Graphic designer Osheyi Adebayo’s output is impressive, to say the least. We last checked in with him around this time last year where his portfolio of school text book-inspired designs was already jam-packed. Since then, the London-based designer has been tirelessly producing posters on a daily basis, uploading them to his Instagram account.
“I try to post posters daily as a way of consistently developing my design skills and style,” Osheyi tells It’s Nice That, “I always try to evolve it into something unknown.” Starting with a letter or a word, Osheyi then chooses a font, rearranging letters until something sparks an idea. These ideas are incredibly varied, ranging from illustrative work combining form and colour to purely typographic visualisation. “As I tend to change and adapt to new things, I find that with every poster I make, I learn something new about myself,” he explains.

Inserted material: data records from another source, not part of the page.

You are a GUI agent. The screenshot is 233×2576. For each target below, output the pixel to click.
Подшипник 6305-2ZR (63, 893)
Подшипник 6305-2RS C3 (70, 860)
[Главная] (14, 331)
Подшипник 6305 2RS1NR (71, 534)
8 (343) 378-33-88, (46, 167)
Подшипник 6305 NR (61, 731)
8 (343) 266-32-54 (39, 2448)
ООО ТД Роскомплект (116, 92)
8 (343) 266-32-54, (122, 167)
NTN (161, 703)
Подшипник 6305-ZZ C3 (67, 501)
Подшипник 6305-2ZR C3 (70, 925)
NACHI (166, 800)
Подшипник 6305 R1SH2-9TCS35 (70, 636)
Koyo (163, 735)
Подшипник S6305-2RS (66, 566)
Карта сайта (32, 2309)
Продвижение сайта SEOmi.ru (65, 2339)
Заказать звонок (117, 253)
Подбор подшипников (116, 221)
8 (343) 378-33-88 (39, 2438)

Although helping Osheyi develop his own personal experiments, this process also impacts his freelance work. The colourful, textural images that appear regularly on his Instagram are echoed in his series of posters for Mexican music venue Where House, for example. “A lot of the time, I get a sudden ‘style redirection’ where new patterns form from a collection of my subconscious pickings,” he explains.
“I like to describe my designs a being earthy, a bit ‘off’,” Osheyi responds when questioned about his distinctive aesthetic. Whether working towards publications such as Olympian Bodies or on his trademark posters, there’s visual succinctness to Osheyi’s portfolio, full of drop shadows and bold lettering. Often making use of unusual and grainy colour combinations, his work emits a feeling of “aged digital sentimentality”, borrowing from the over the top aesthetic of 80s and 90s television idents.